Family Income Splitting

New Family Income Splitting

New for the 2014 tax year is what is being called the Family Tax Cut. So what is the Family Tax Cut and how do you take advantage of it? The Family Tax Cut mimics pension income splitting; that is, eligible income is transferred from the higher income spouse to the lower income spouse. This results in a non-refundable tax credit worth up to a maximum of $2000 and transferring a maximum of $50,000 to a spouse. You are also only eligible if you have a child under the age of 18 living with you. So how does this help you? Let me show you a simple example using Joe and Mary with a 6 year old daughter:

Before Income Splitting:
Joe earns $80,000 and is taxed at an average of 22.1%. Total taxes owing: $17,654.
Mary earns $30,000 and is taxed at an average of 12.8%. Total taxes owing: $3,848.
Combined taxes owing: $21,502.

Now with the new income splitting, Joe transfers $25,000 of his income to Mary.

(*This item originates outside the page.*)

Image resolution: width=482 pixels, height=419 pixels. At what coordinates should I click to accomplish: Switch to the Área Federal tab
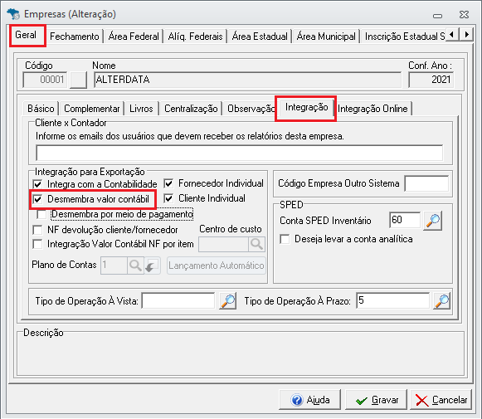click(x=134, y=37)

Joe now earns $55,000 and is taxed at an average of 20.1%. Total taxes owing: $10,095.
Mary now earns $55,000 and is taxed at an average of 20.1%. Total taxes owing: $10,095.
Combined taxes owing: $20,190.
Total Tax Savings: $1,312.

For further information the CRA has a FAQ on the Family Tax Cut available at: CRA Family Tax Cut

If you would like to speak to a professional regarding the Family Tax Cut or any other tax related information please feel free to contact us at (250) 753-7888.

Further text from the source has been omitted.